- **To be done**:
1. In the bottle shrinkage calculation example, what does performing the calculations over several months add to?
2. Pick up the bottle shrinkage pricing text after its last line and write the next part.

- **Document extract**:

Rate of Shrinkage Calculation - An Example
Inventory Count
Beginning (ICB) 1,000
Ending (ICE) 900

Bottles Purchased (BP) 500

Samples Burned (SB) 500

Calculated Inventory (CI)
= (ICB - ICE) + BP
= (1,000 - 900) + 500
= 600

Bottles Unaccounted For (BU)
= (ICB - ICE) + BP - SB
= (1,000 - 900) + 500 - 500
= 100

Rate of Shrinkage
= BU / CI
=100 / 600
= 0.166667 or 16.7 percent

Because of fluctuations in the work loads, performing the calculations over several months will add to the accuracy of the rate of shrinkage. One month may have a lower number of samples analyzed and bottles purchased compared to the next month, which may have unusually higher numbers. These fluctuations will result in artificially low or high numbers for calculating rates of shrinkage.

Prepaid sampling normally has a less expensive up-front cost which makes it look more attractive when compared to postpaid. However, considering bottle shrinkage, it is necessary to look further at the pricing. This basic formula for comparing prepaid and postpaid pricing will aid in determining the break-even number of samples required on a monthly basis.

Prepaid Cost Formula:
Sample Cost = N * $ * (1 + S)
Where:
N = Number of Samples
$ = Cost per Sample
S = Rate of Shrinkage (in decimal form)

(Dataset entries)
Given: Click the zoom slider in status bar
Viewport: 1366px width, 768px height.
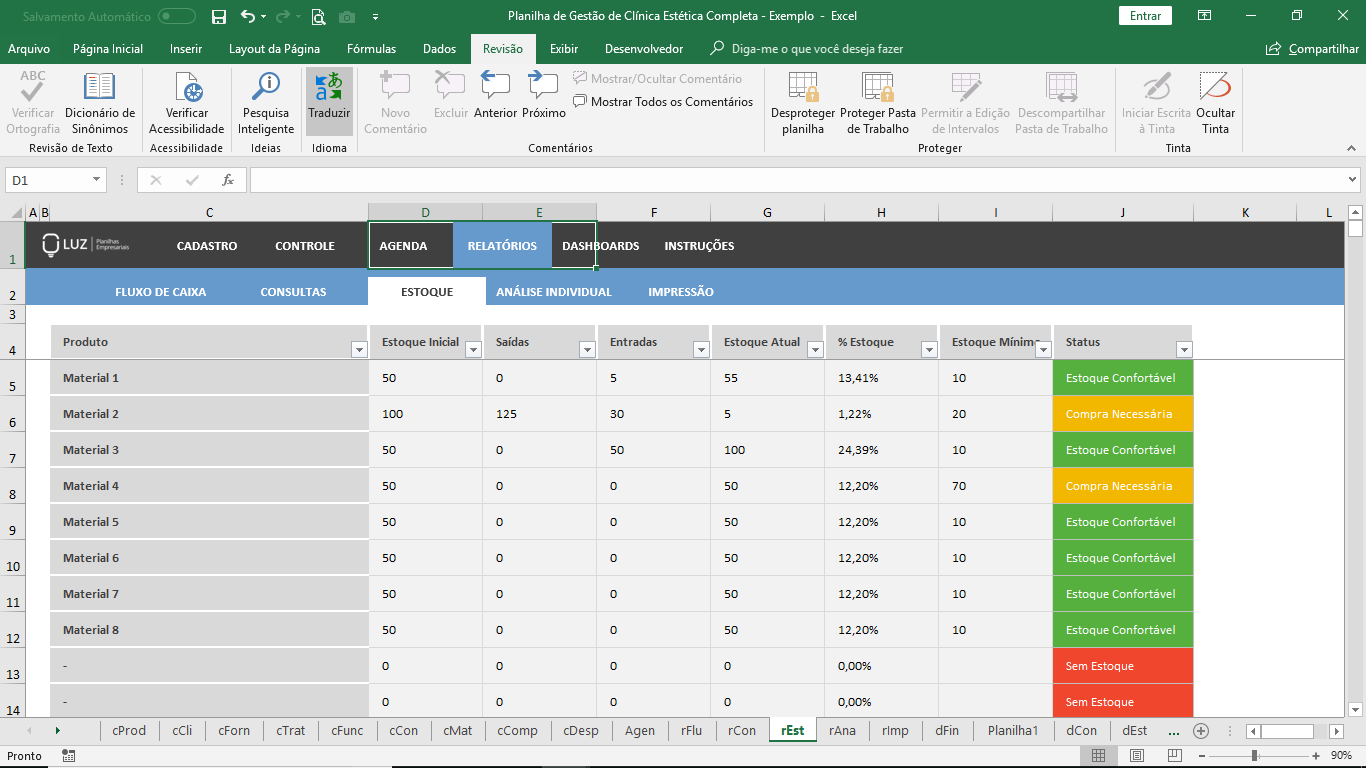Looking at the screenshot, I should click(1254, 756).
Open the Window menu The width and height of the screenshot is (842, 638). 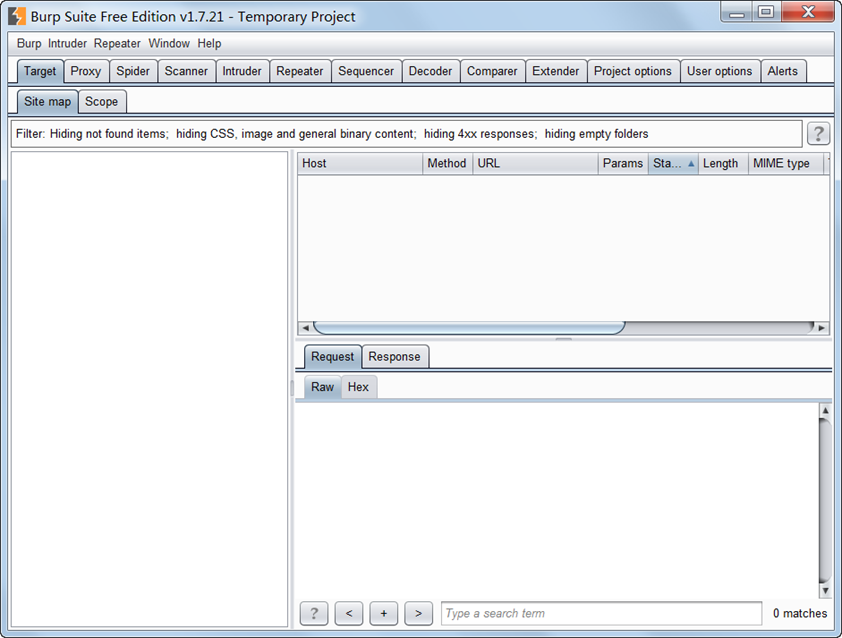[169, 43]
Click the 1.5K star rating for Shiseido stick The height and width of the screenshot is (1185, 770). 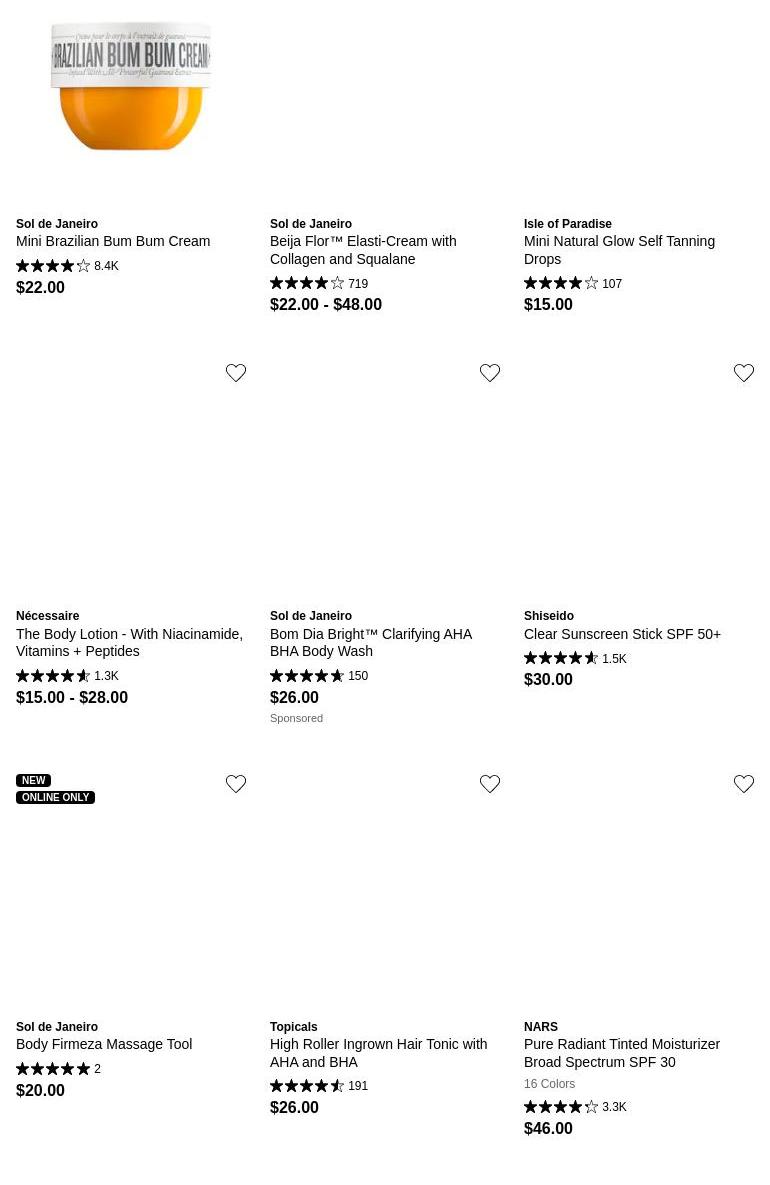pos(575,659)
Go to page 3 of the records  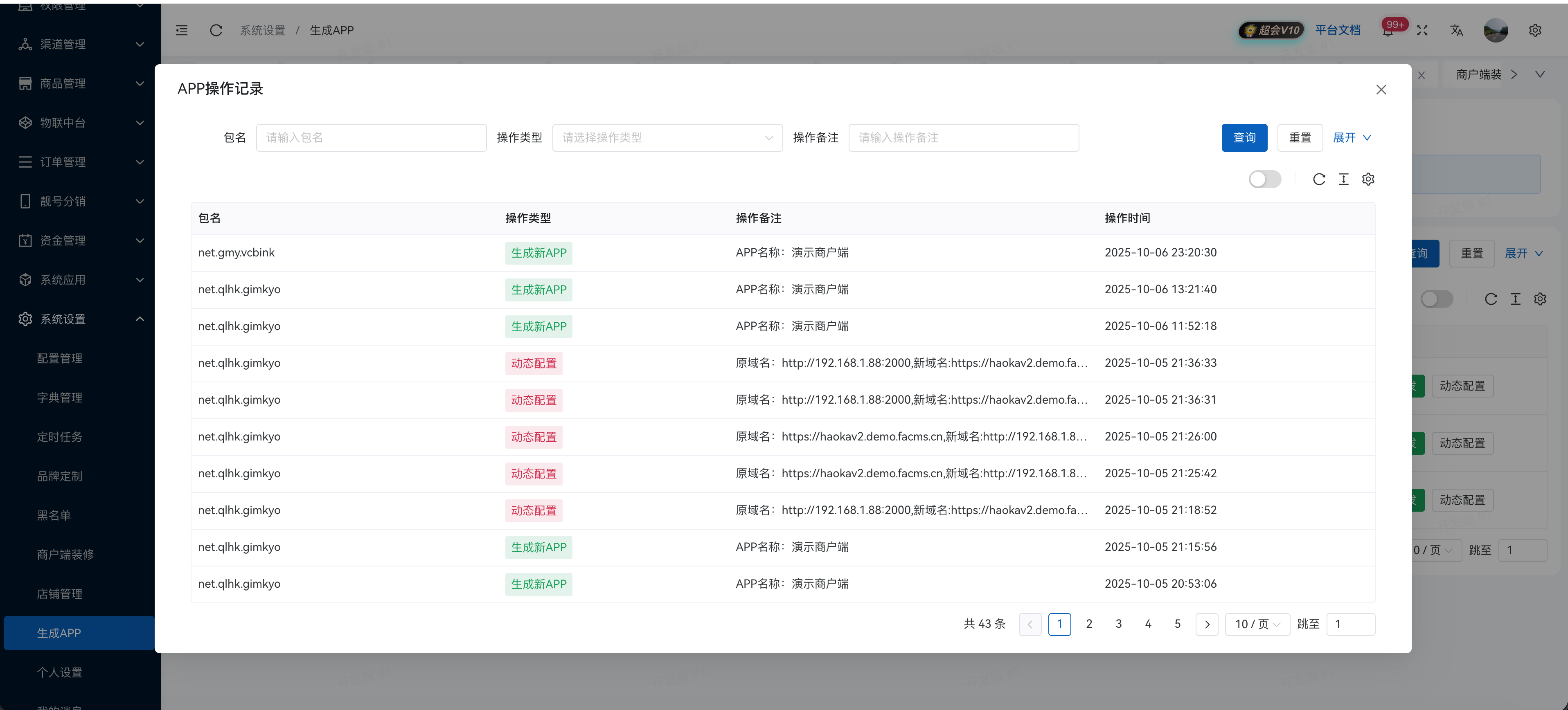(x=1118, y=624)
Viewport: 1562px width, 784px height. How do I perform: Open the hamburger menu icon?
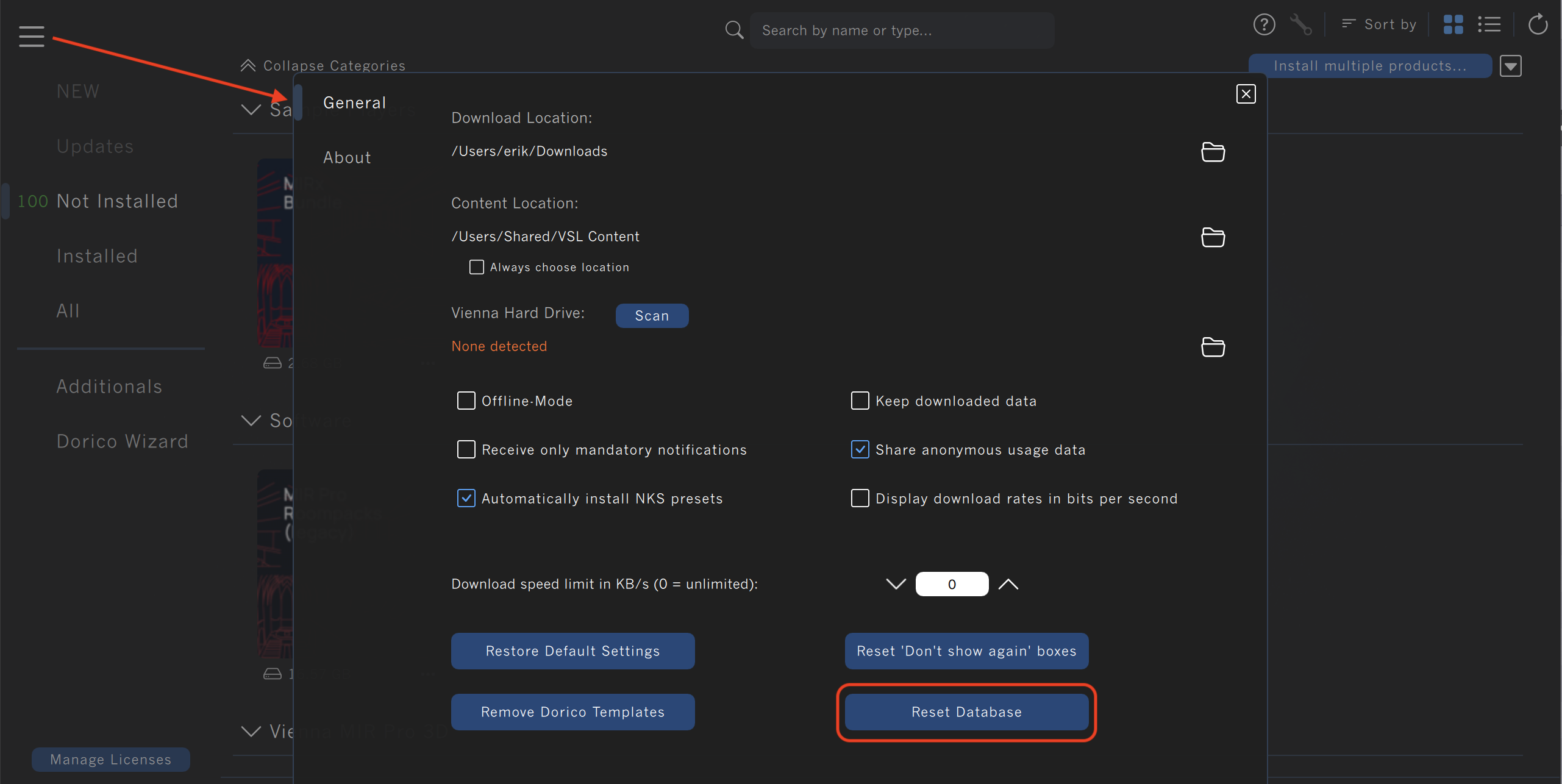click(31, 36)
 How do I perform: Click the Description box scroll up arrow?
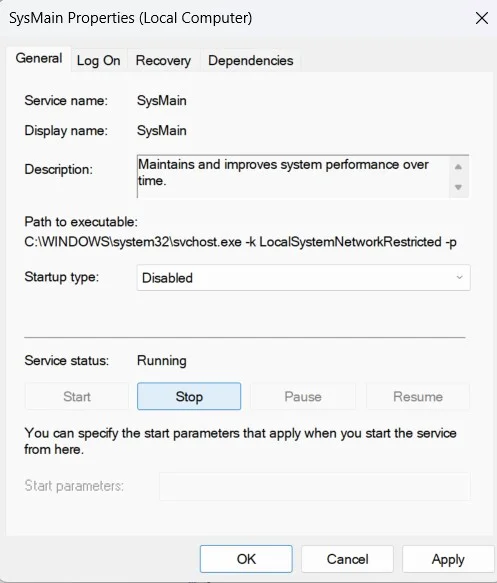pos(458,167)
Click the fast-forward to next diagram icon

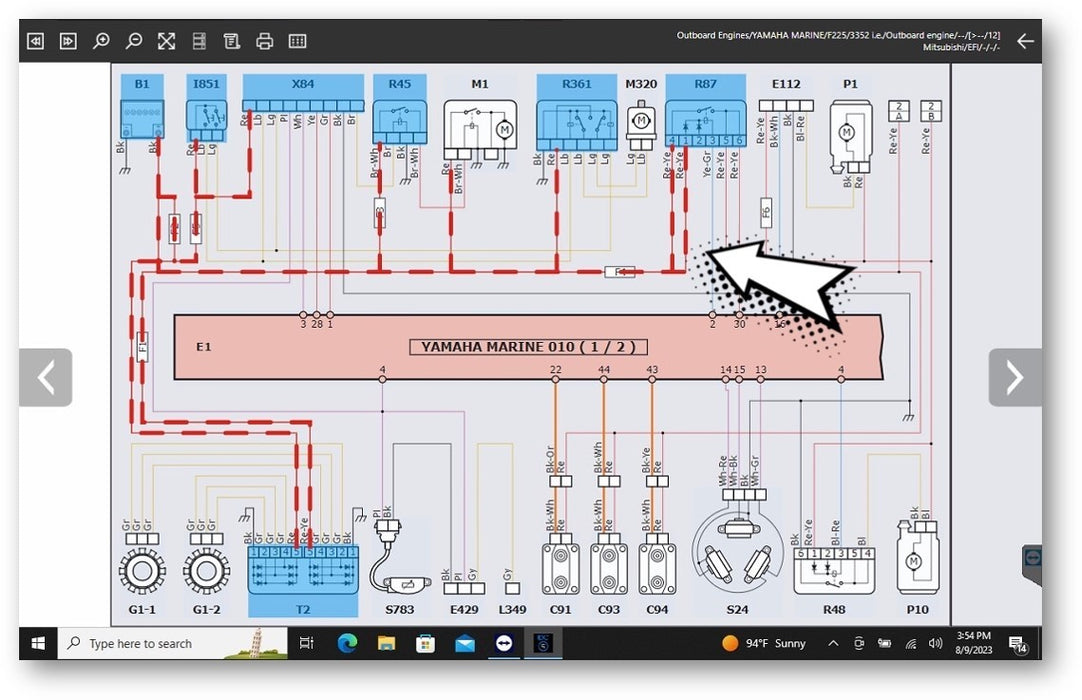(x=68, y=41)
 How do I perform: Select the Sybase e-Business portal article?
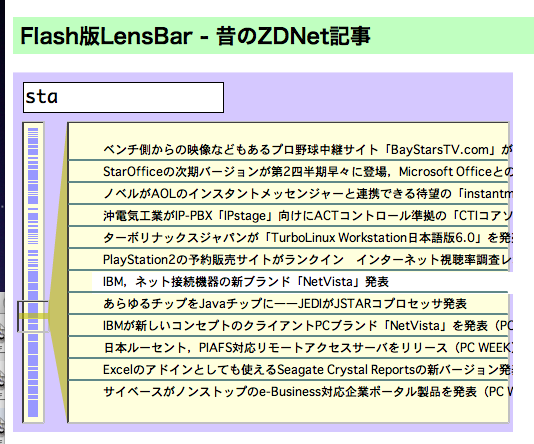tap(289, 392)
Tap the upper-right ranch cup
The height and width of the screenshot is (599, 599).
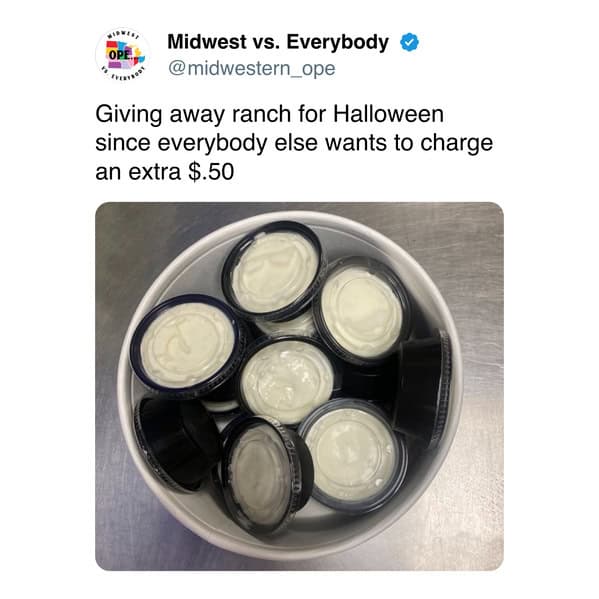[361, 309]
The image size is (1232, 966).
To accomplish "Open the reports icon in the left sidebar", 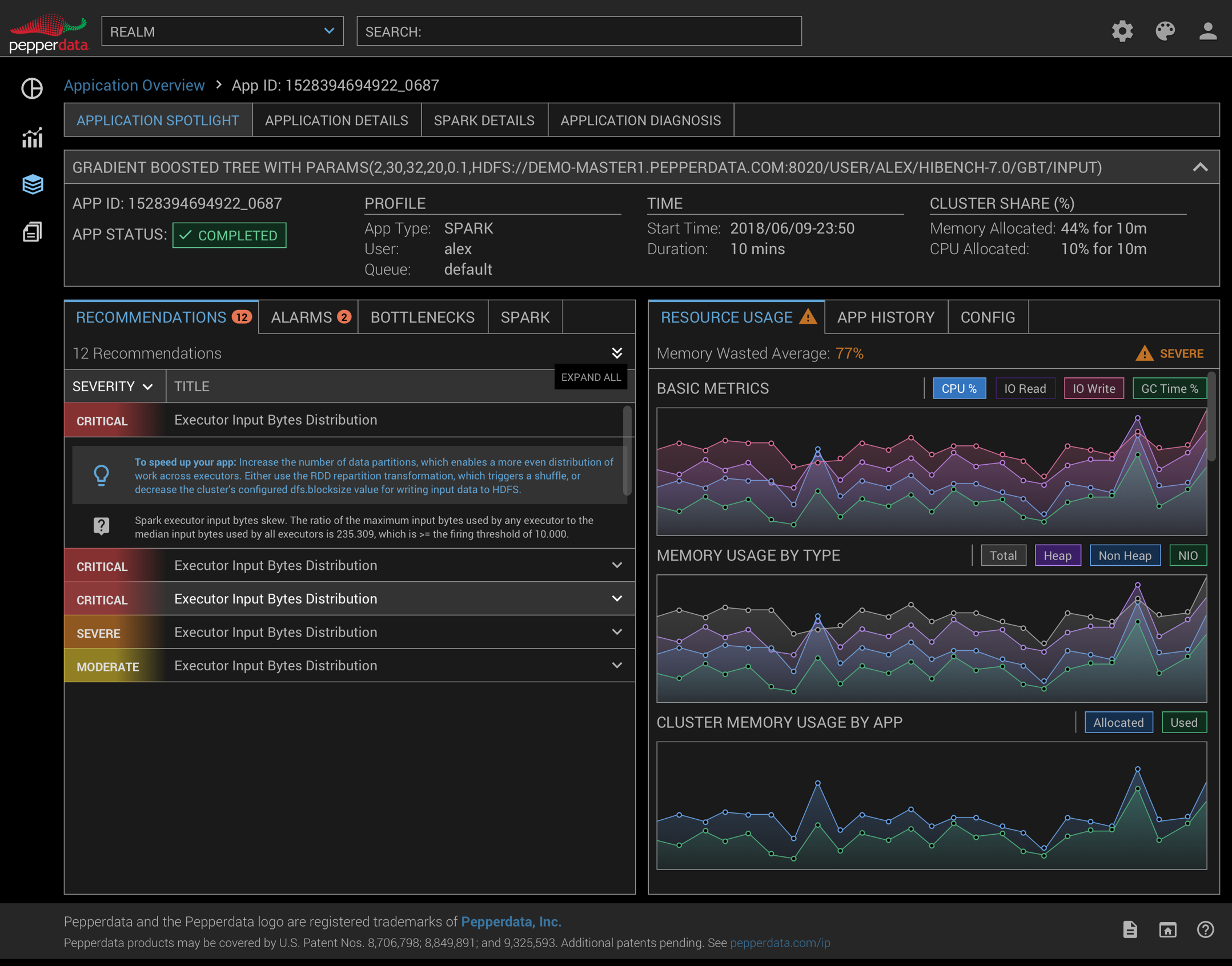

- **Exercise results**:
1. The accuracy of the rate of shrinkage.

2.
Postpaid Cost Formula:
Sample Cost = (N * B * (1 + S)) + (N * $)
Where:
N = Number of Samples
B = Cost per Bottle
$ = Cost per Sample
S = Rate of Shrinkage (in decimal form)

In Figure 1, the break-even point is essentially zero. This example highlights a high volume of monthly samples. In this instance, the prepaid billing would be economically beneficial based on the pricing and rate of shrinkage. Prepaid billing offers a cost savings of $2,400 per month.

The focus of Figure 2 is a low-volume industrial setting. A shrinkage rate of five percent was utilized in the calculation. Because of the low volume, a cost savings of approximately $60 would be realized per month if 100 samples are analyzed on a prepaid basis.

Figure 3 utilizes the same cost information as Figure 2; however, the shrinkage rate has increased to 15 percent. The increase in shrinkage has altered the recommendation from prepaid billing to postpaid billing. In addition, the projected cost savings has increased to $220 per month. This demonstrates that a change in a variable can have a dramatic effect on the recommendation and the bottom line. A change in shrinkage for a high volume of samples based on the data in Figure 1 can be equivalent to doubling the cost savings.

For an industrial setting, the number of samples processed may be fewer than the examples for Figure 1, but the cost per sample increases significantly. Figures 2 and 3 show the possible cost differences related to a lower volume of samples with a cost that is double that of the high-volume samples.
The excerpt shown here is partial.